Milliarden-Deal abgeschlossen Viessmann verkauft Wärmepumpen-Geschäft in die USA
25.04.2023, 23:18 Uhr Artikel anhörenNach der von der Bundesregierung beschlossenen beschleunigten Umstellung auf Wärmepumpen sortiert sich der Markt. Der deutsche Konzern Viessmann verkauft seine Heiztechnik-Sparte an einen US-Konkurrenten. Die Gründerfamilie erhält dafür knapp zehn Milliarden Euro - und ein Aktienpaket.
Das hessische Familienunternehmen Viessmann wird größtenteils für zwölf Milliarden Euro in die USA verkauft. Der Klimaanlagen-Hersteller Carrier Global aus dem US-Bundesstaat Florida übernimmt die dominierende Heiz- und Klimatechnik-Sparte von Viessmann, wie die Unternehmen mitteilten. Die Gründerfamilie erhält 80 Prozent des Kaufpreises in bar und 20 Prozent in Form von Carrier-Aktien und wird so einer der größten Anteilseigner des US-Konzerns. Viessmann-Chef Max Viessmann zieht in den Verwaltungsrat von Carrier ein. Carrier-Chef David Gitlin sprach von einer "spielverändernden Gelegenheit".
In der Viessmann-Sparte Climate Solutions arbeiten 11.000 der 14.500 Mitarbeiter des Traditionskonzerns aus Allendorf an der Eder. Sie erwartet für 2023 einen Umsatz von vier Milliarden Euro und ein operatives Ergebnis (Ebitda) von rund 700 Millionen Euro. Beide Seiten hätten sich auf langfristige Garantien geeinigt, teilte Viessmann mit. So seien betriebsbedingte Kündigungen für drei Jahre ausgeschlossen, wichtige Standorte für fünf Jahre gesichert und Allendorf an der Eder für zehn Jahre als Hauptsitz gesetzt. An die Mitarbeiter der Sparte sollen 106 Millionen Euro als Sonderprämie "für 106 Erfolgsjahre" ausgeschüttet werden - rechnerisch also knapp 10.000 Euro pro Mitarbeiter.
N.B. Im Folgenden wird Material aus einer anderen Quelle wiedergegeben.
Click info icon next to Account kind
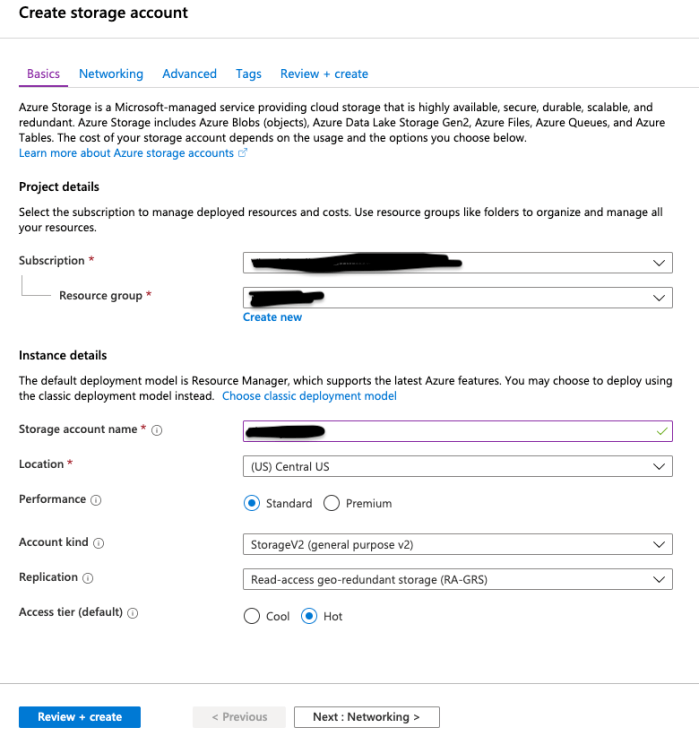Screen dimensions: 699x745 click(x=99, y=543)
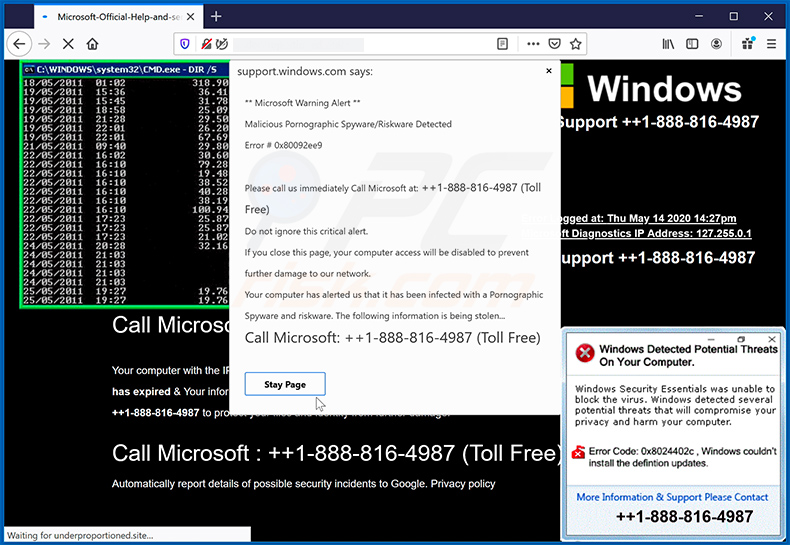Click the browser Back arrow button
The width and height of the screenshot is (790, 545).
(x=18, y=44)
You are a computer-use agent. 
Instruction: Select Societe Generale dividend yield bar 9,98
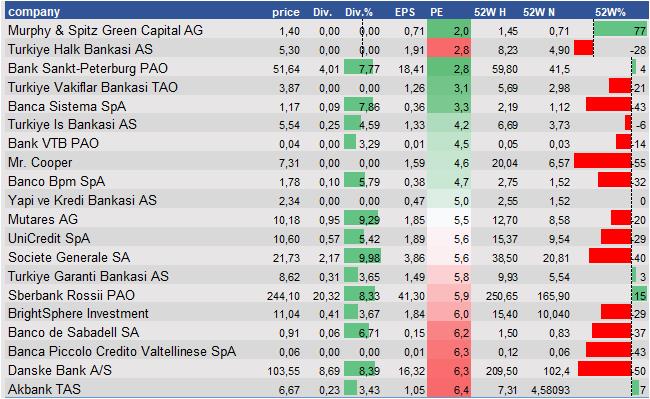363,257

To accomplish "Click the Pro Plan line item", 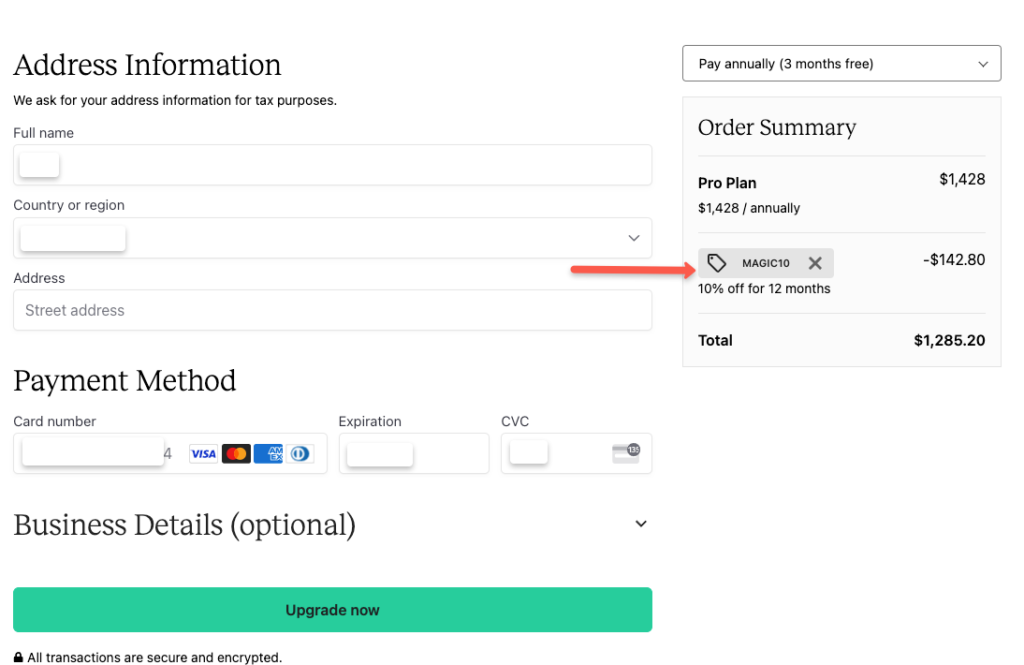I will [727, 183].
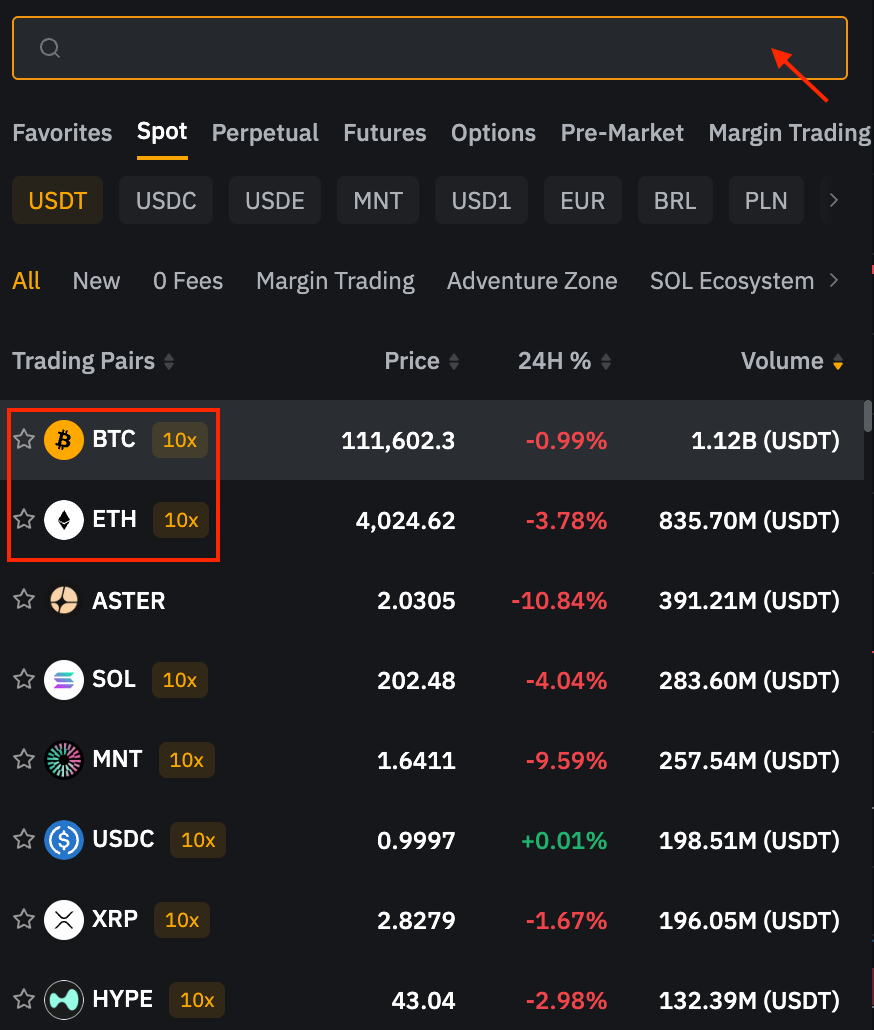Sort by the Price column arrows
874x1030 pixels.
(x=457, y=361)
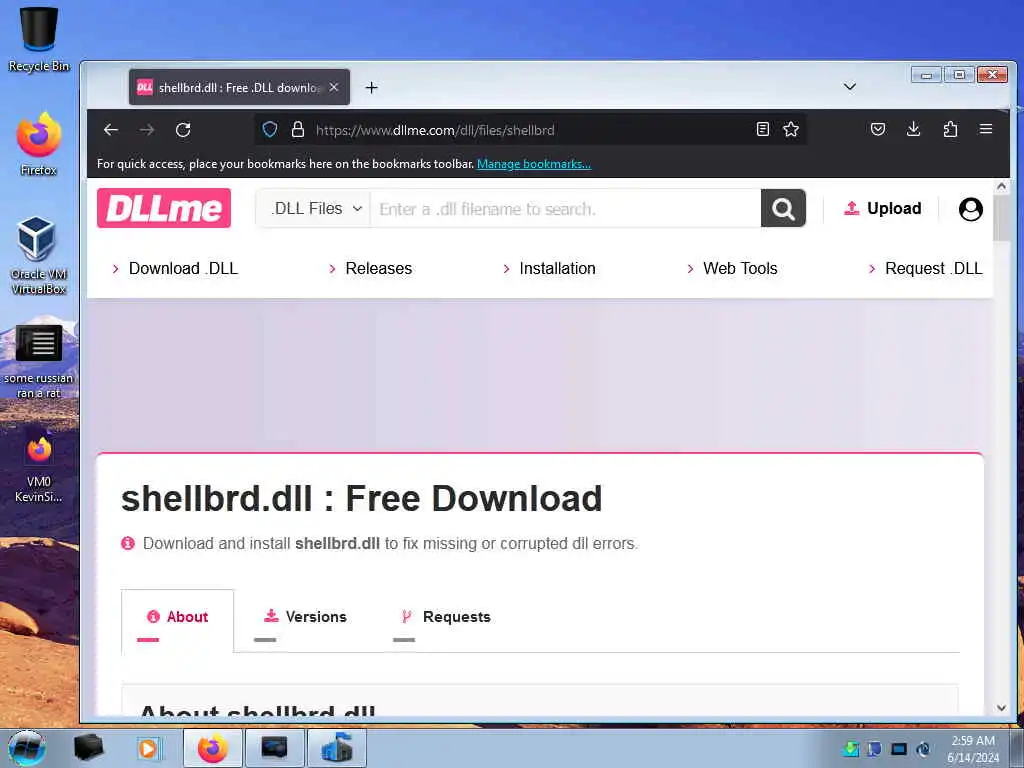This screenshot has height=768, width=1024.
Task: Click the Firefox reload page icon
Action: [x=183, y=130]
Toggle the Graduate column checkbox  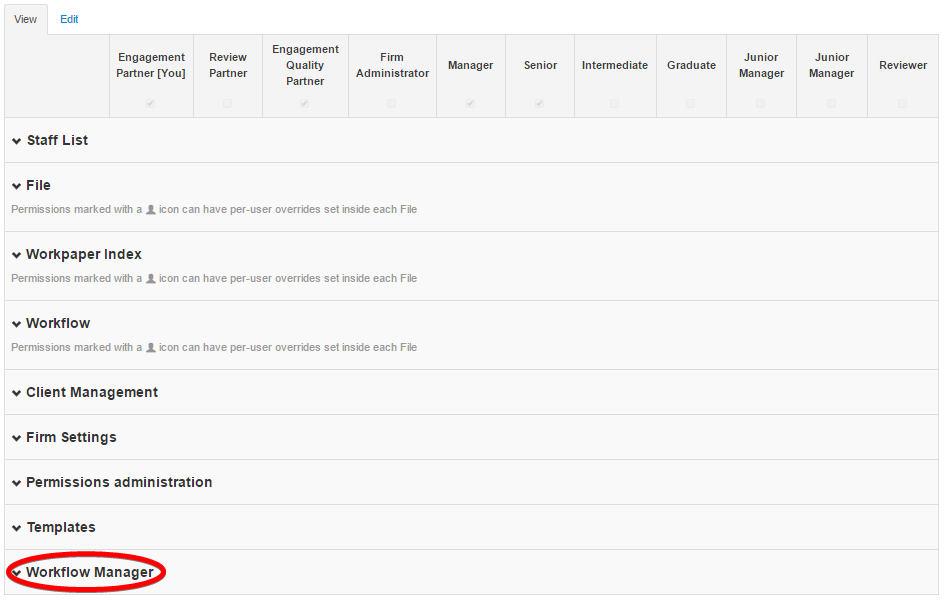pyautogui.click(x=690, y=104)
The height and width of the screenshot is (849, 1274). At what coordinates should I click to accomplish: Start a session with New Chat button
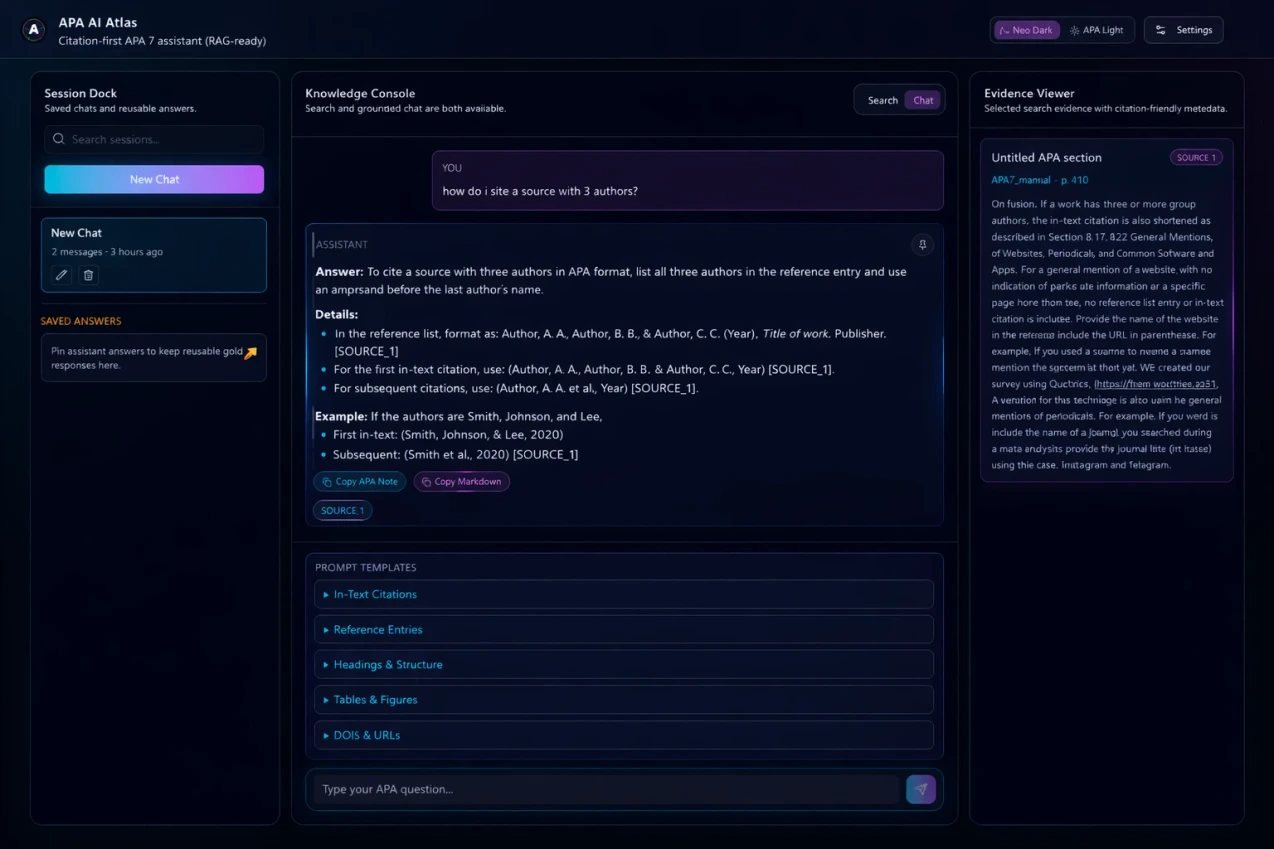[154, 179]
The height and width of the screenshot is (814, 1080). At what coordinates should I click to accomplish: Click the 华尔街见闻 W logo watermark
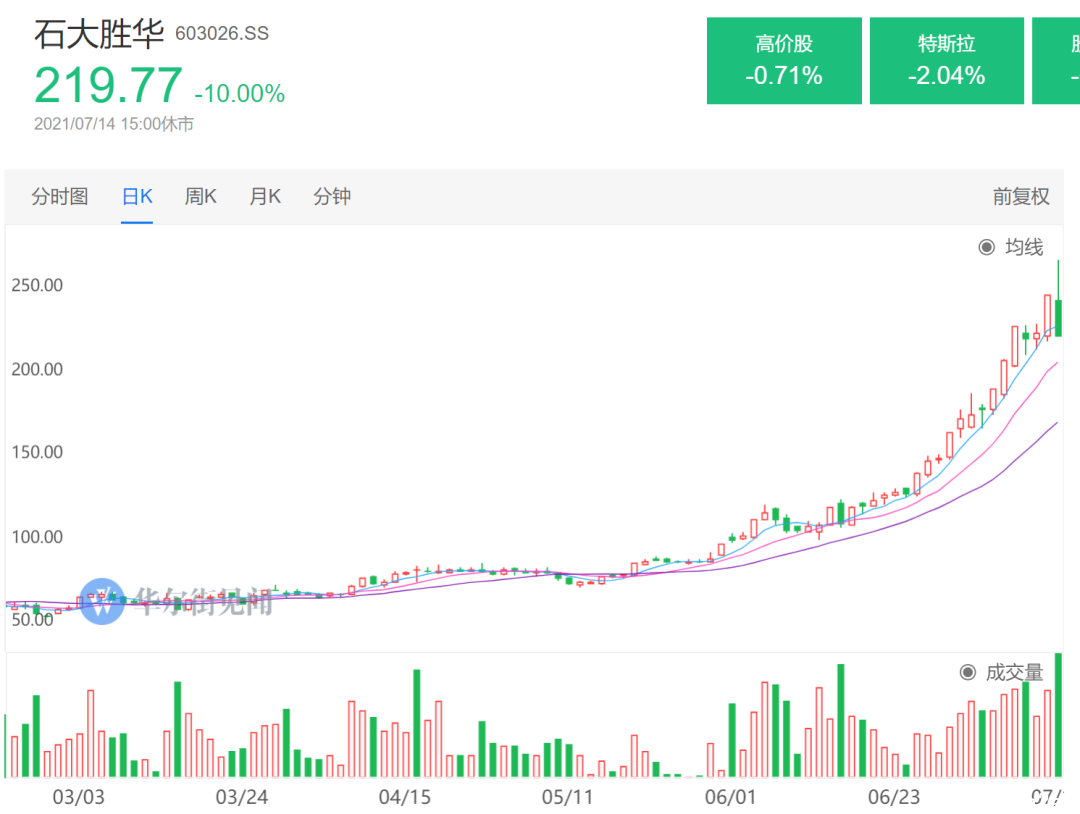[103, 601]
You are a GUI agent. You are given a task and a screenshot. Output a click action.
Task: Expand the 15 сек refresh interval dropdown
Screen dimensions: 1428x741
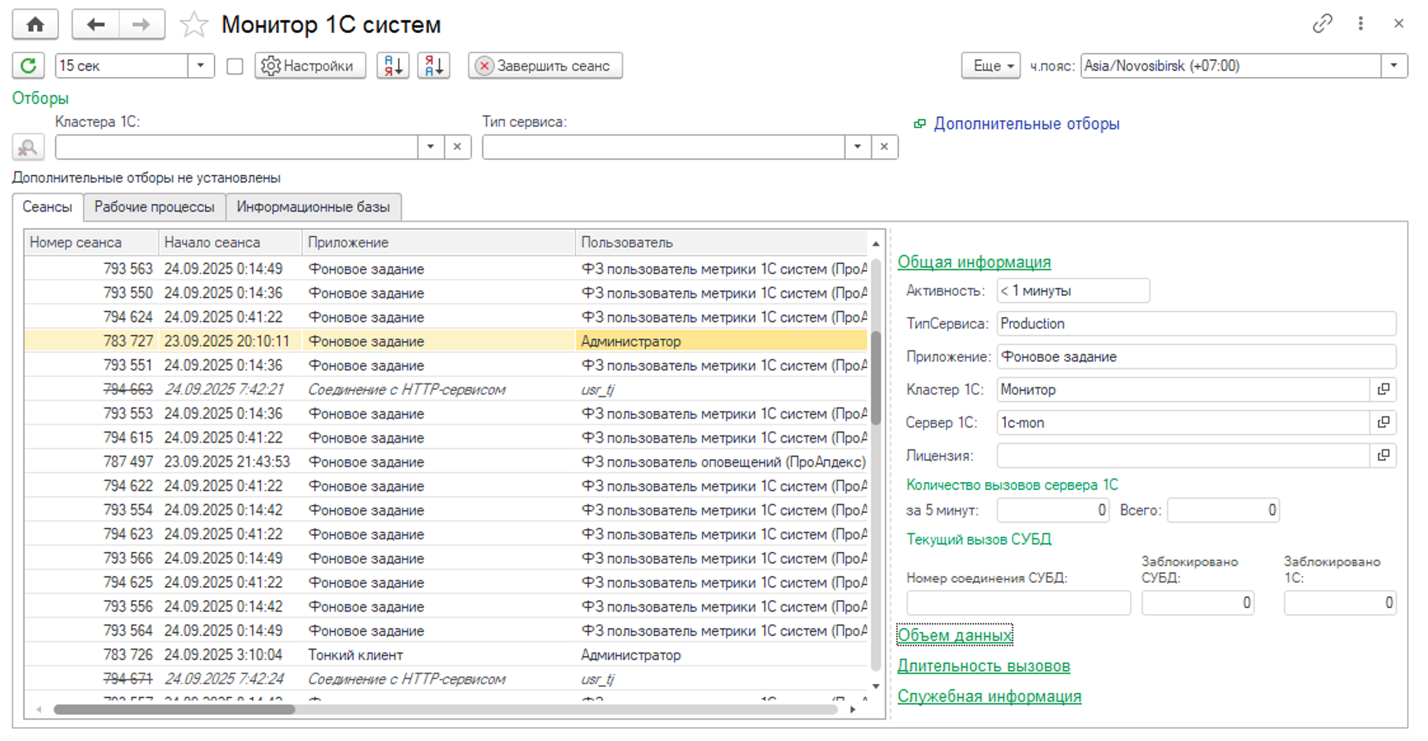[x=201, y=66]
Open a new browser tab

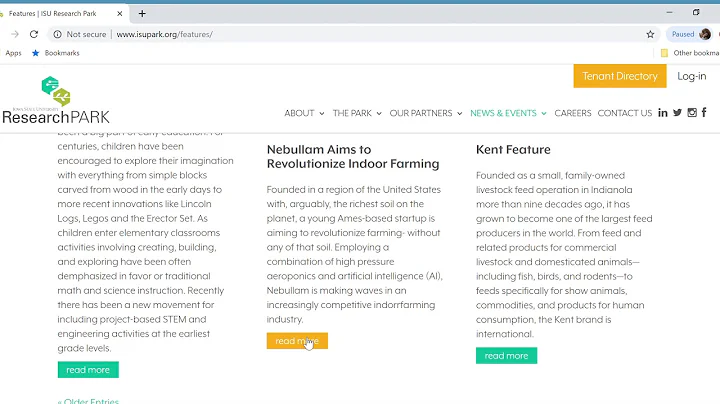pos(142,13)
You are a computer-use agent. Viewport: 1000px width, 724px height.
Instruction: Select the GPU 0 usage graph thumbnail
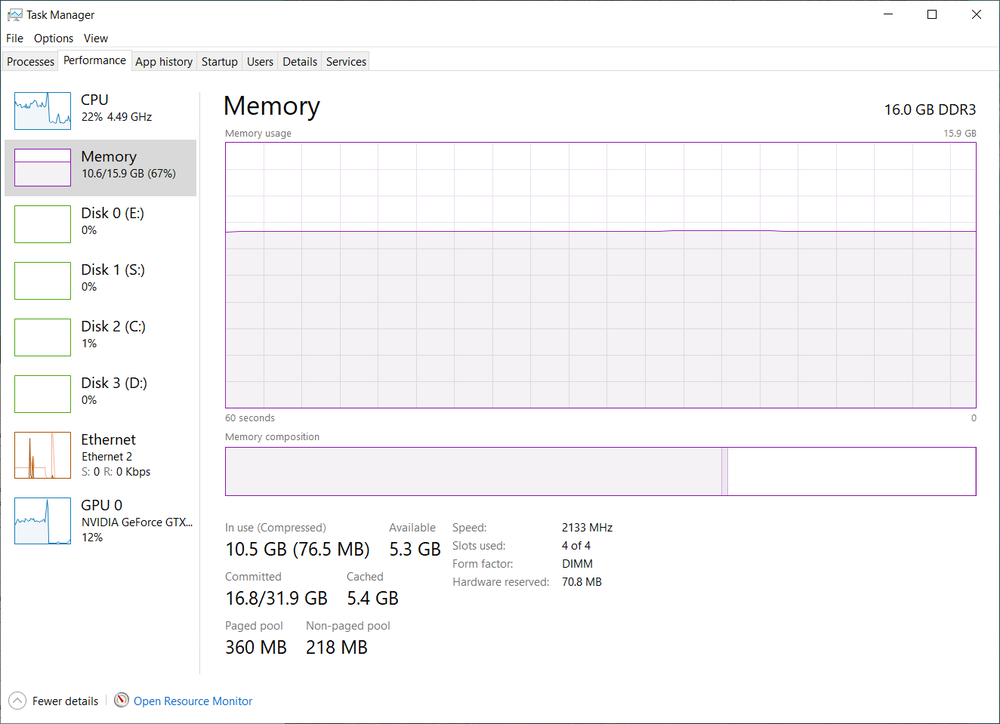click(42, 521)
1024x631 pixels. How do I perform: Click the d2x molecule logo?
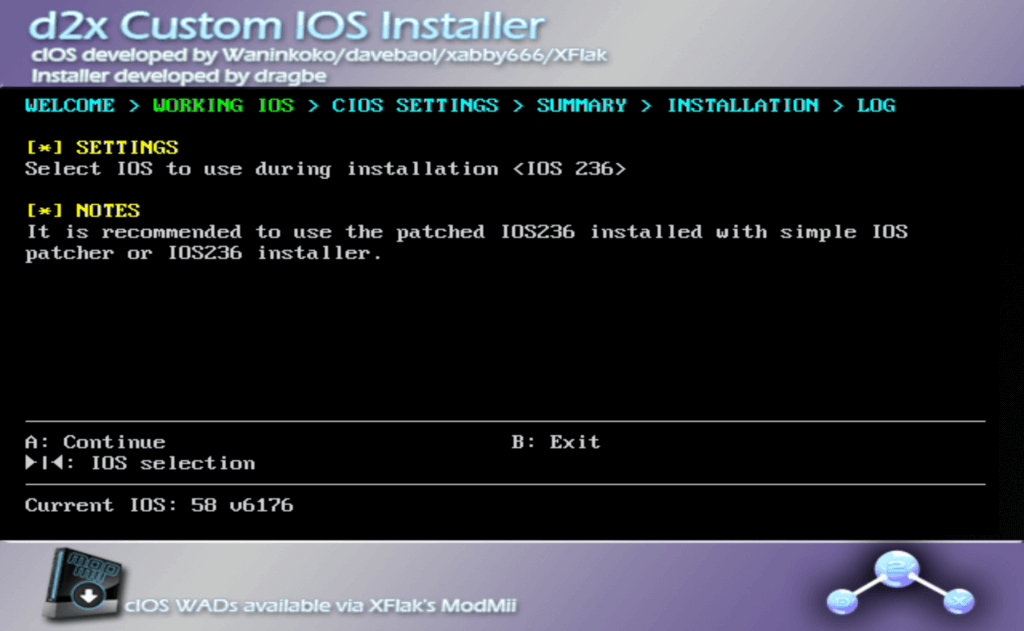coord(900,583)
Im Wettbewerb geht es um Größe und Stückzahl
Das Unternehmen ist neben Bosch (Buderus) und Vaillant einer der größten Heiztechnik-Hersteller in Deutschland und hofft auf eine große Rolle bei der von der Bundesregierung forcierten Umstellung auf Wärmepumpen. Der Wärmepumpen-Markt in Europa werde sich bis 2027 auf 15 Milliarden Euro verdreifachen, erklärte Carrier. Die Pläne der Bundesregierung sehen vor, dass ab 2024 möglichst jede neu eingebaute Heizung zu mindestens 65 Prozent mit erneuerbaren Energien betrieben werden muss. Dies bedeutet in der Praxis weithin das Verbot von reinen Gas- und Ölheizungen. Funktionierende Heizungen müssen allerdings nicht ausgebaut werden, und Immobilienbesitzer über 80 Jahre dürfen auch künftig Gas- und Ölheizungen einbauen.
Das Unternehmen Carrier aus dem US-Staat Florida gilt als Erfinder der modernen Klimaanlage und wurde 1902 gegründet. Der Konzern beschäftigt 52.000 Menschen und erlöste im vergangenen Jahr 20,4 Milliarden Dollar. 60 Prozent des Umsatzes entfielen auf Nord- und Südamerika. Das Unternehmen verfügt in Europa über drei Produktionsstätten in Frankreich und Spanien. 2004 hatten die Amerikaner die Kältetechnik der damaligen Linde AG übernommen, später aber die Fertigung in Deutschland eingestellt.
Mit dem nun beschlossenen Teilverkauf gegen Aktien und Barmittel würde das Kerngeschäft des regional aufgestellten Unternehmens Viessmann im Carrier-Konzern aufgehen und eine deutlich höhere Kapitalkraft erlangen. Schnelleres Wachstum würde möglich, hieß es in Unternehmenskreisen. Letztlich zähle im globalen Wettbewerb irgendwann nur noch Größe und Stückzahl. In der Massenproduktion sehen Experten allerdings die asiatischen Anbieter von Klimaanlagen im Vorteil, die mit Wärmepumpen in weiten Teilen bauähnlich sind und seit Jahrzehnten in extrem hohen Stückzahlen gebaut werden. Bekannte Anbieter sind Daikin, Mitsubishi (beide Japan), Midea (China) oder Samsung (Korea). In Deutschland fehlt ihnen bislang noch der Marktzugang über die Installateure.